Luc Fagoaga propose sa composition « Loterie lingot », et fait de nous les badauds d’une foire qu’il harangue sans relâche, tel un vendeur d’élixir miracle : ” un franc pour 400 000 francs messieurs dames !”. Luc Fagoaga surprend : sa voix, son implication physique dans la musique, son dispositif sonore avec les deux mégaphones, la façon dont il utilise le volume et le “cut”, les samples qu’il distille ici et là avec parcimonie durant le spectacle, tout cela concourt à faire de ce chanteur singulier et investi la grande originalité dans l’orchestration musicale du projet proposé par Le Grand Silence. La justesse de ses interventions confère à la musique une autre dimension, plus engagée, plus onirique, où sa voix et celle de l’orchestre fusionnent parfaitement.
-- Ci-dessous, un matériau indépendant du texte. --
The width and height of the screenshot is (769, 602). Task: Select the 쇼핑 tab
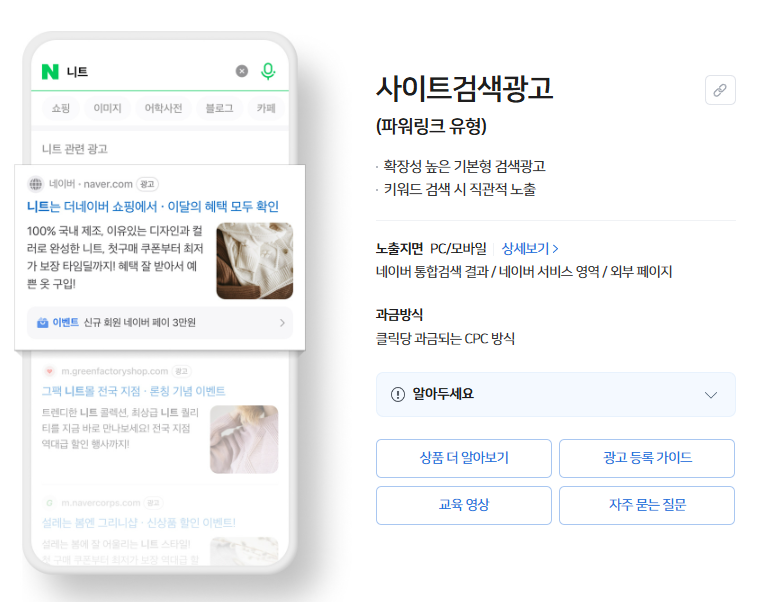tap(61, 108)
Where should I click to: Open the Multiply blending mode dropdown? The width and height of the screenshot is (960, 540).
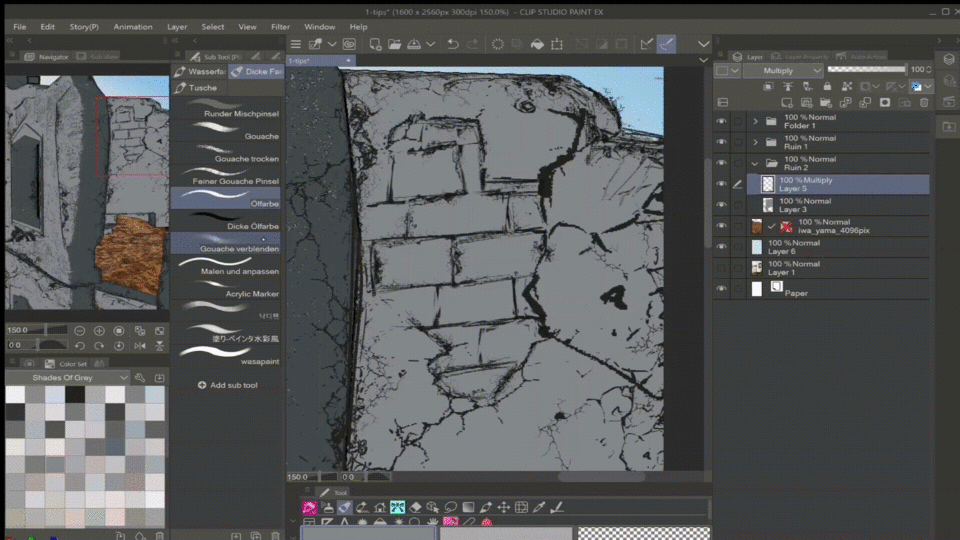784,71
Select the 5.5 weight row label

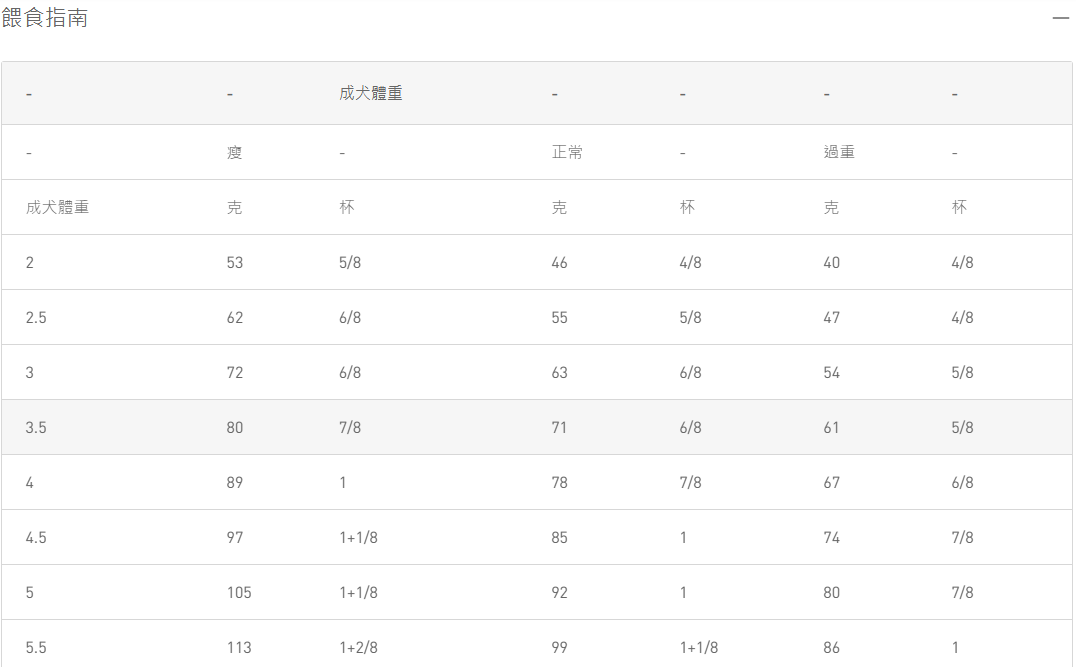pyautogui.click(x=36, y=648)
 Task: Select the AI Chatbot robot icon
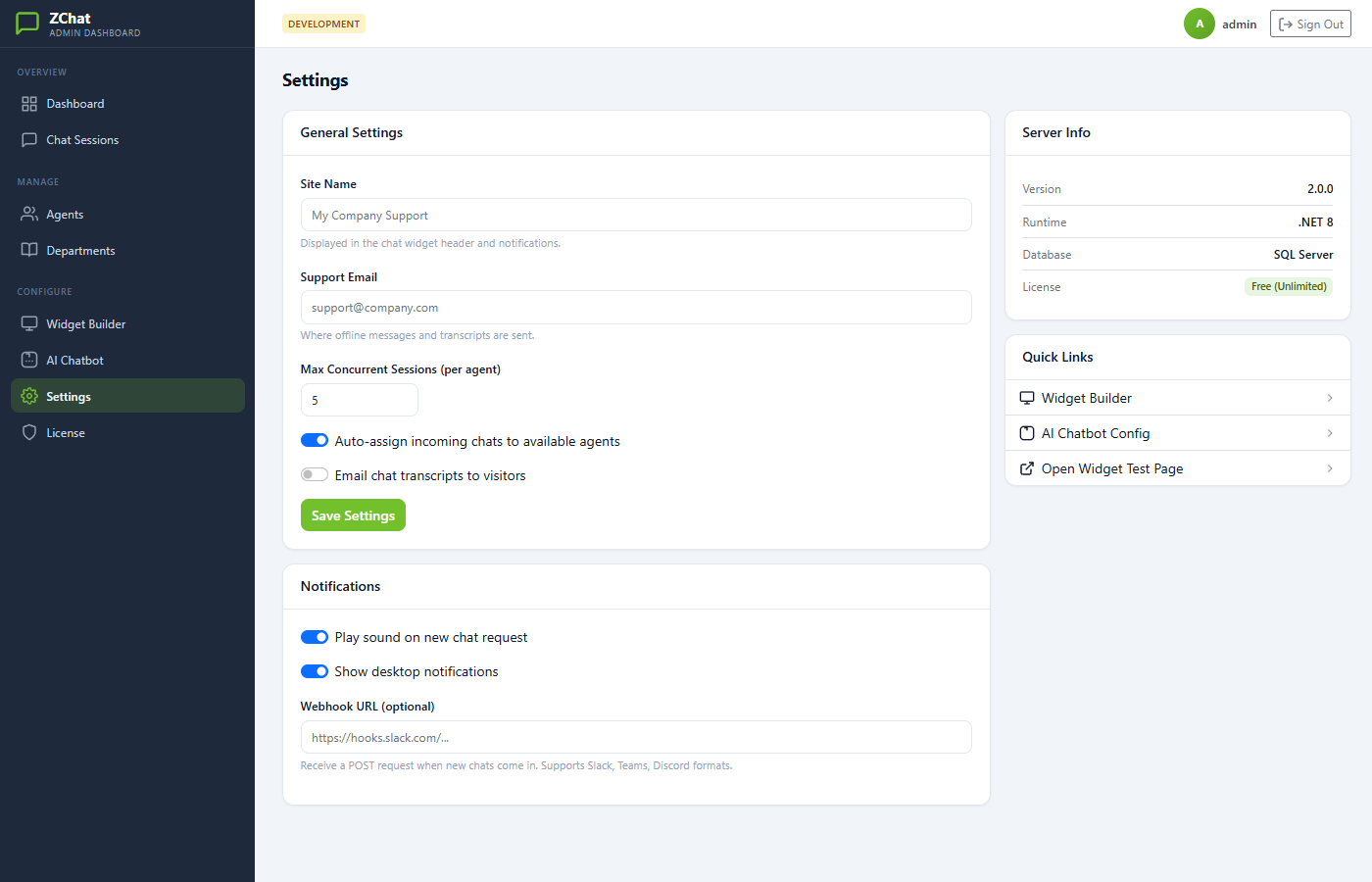[x=29, y=360]
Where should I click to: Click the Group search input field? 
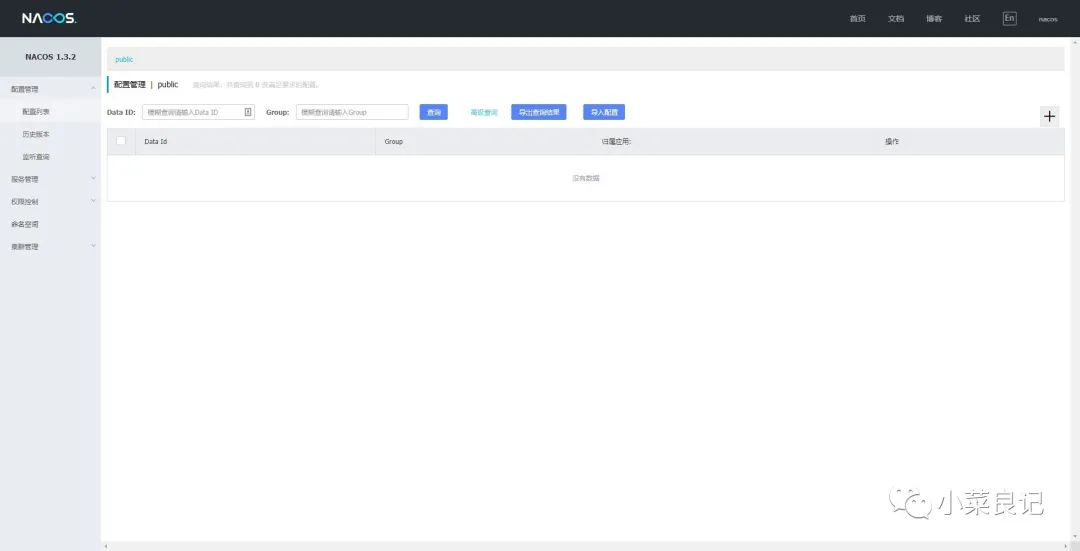[352, 112]
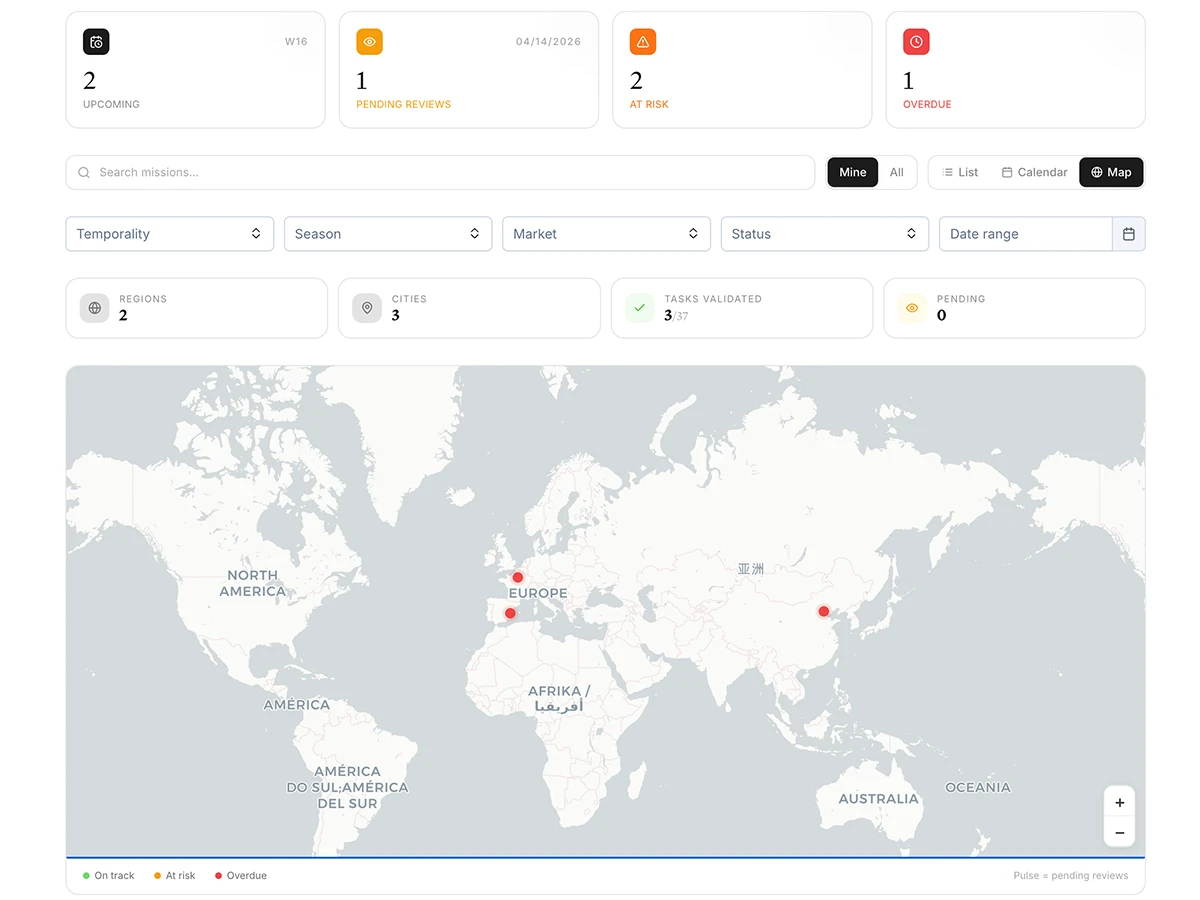Toggle the Mine missions filter

[852, 172]
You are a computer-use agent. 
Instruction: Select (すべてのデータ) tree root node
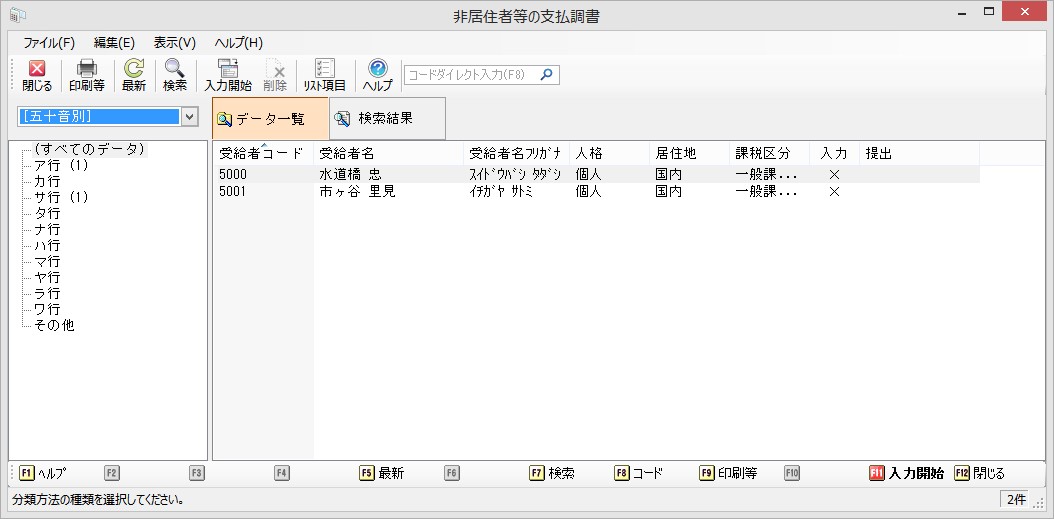click(x=89, y=150)
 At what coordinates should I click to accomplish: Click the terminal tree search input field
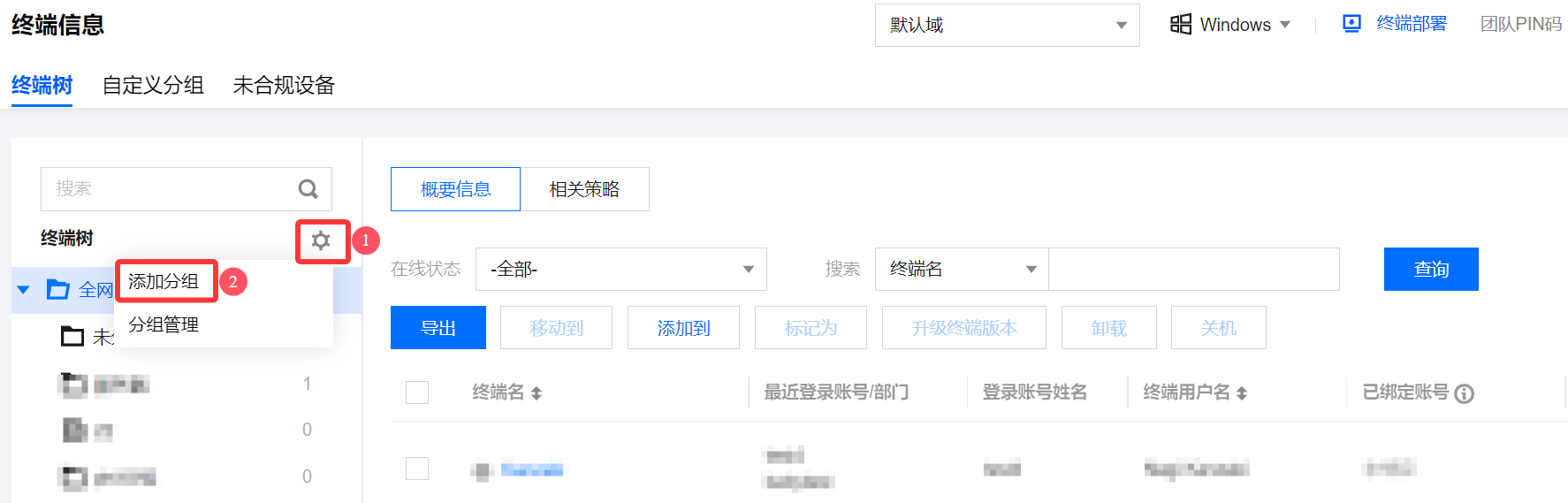(x=168, y=189)
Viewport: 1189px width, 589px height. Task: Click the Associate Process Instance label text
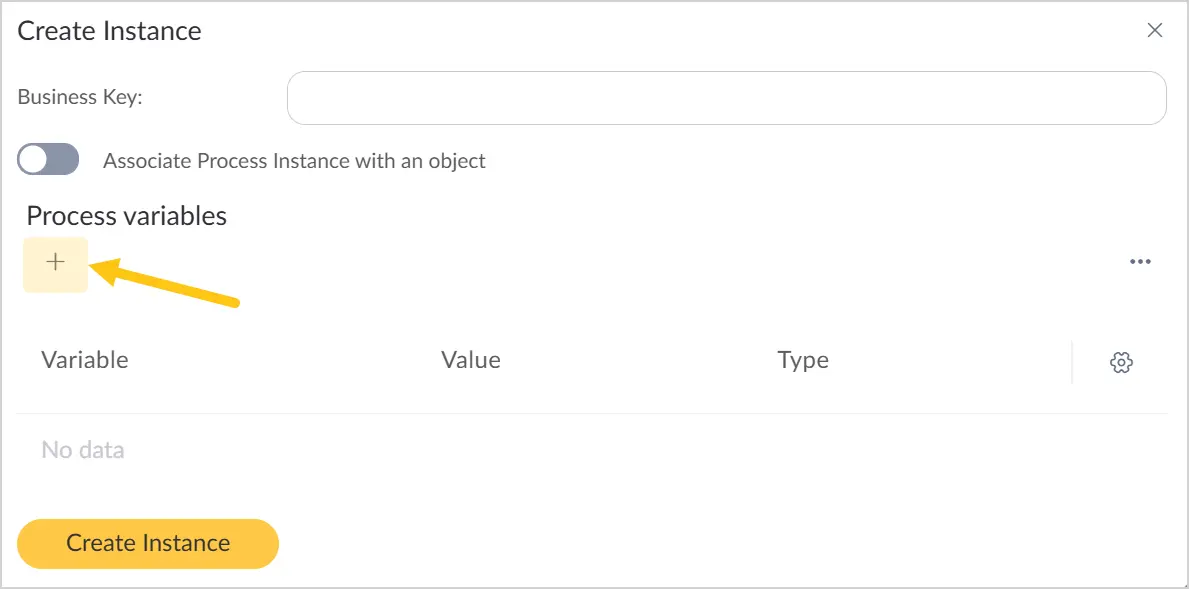click(294, 161)
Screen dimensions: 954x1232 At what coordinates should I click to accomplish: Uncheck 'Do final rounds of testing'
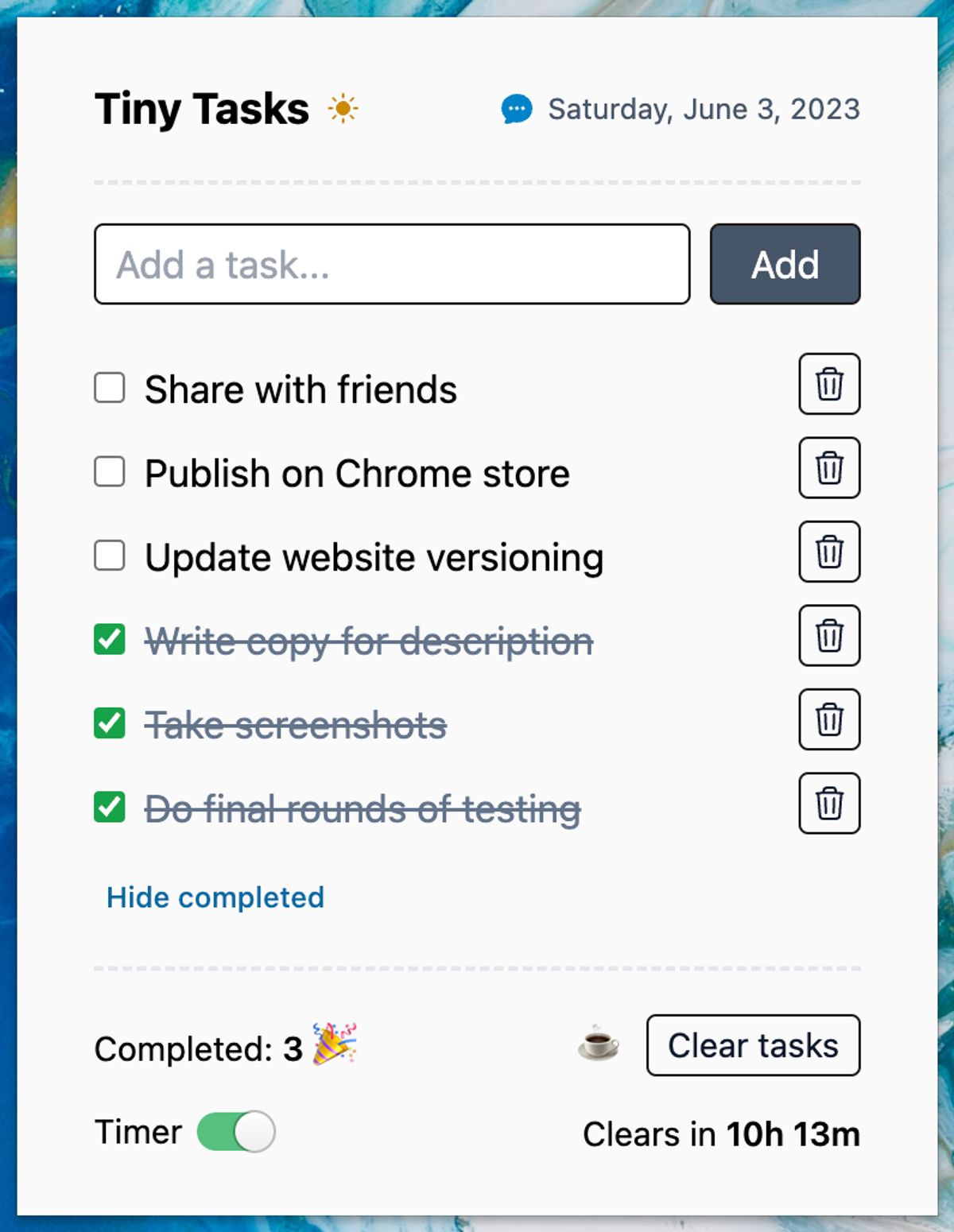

Également un magnifique travail de la section des percussions, très à l’écoute de ce que jouent les autres musiciens, avec Léonard Bossavy à la grosse caisse et Jean-Pierre Vivent à la caisse claire. Avec un jeu précis et épuré, ils impulsent avec sobriété l’énergie vitale au mouvement. À certains moments, comme dans « Requiescant », ils font penser aux musiciens de la Garde impériale sur les champs de bataille durant le premier empire, allant de l’avant sans faillir. Youssef Ghazzal, à la contrebasse , travaille dans les basses fréquences du son de l’orchestre, qu’il partage avec Marc Maffiolo, Florian Nastorg et Léonard Bossavy. De magnifiques interventions à l’archet, notamment dans « Pie Jesu » pour un travail de l’ombre le plus souvent en accord avec les saxophones.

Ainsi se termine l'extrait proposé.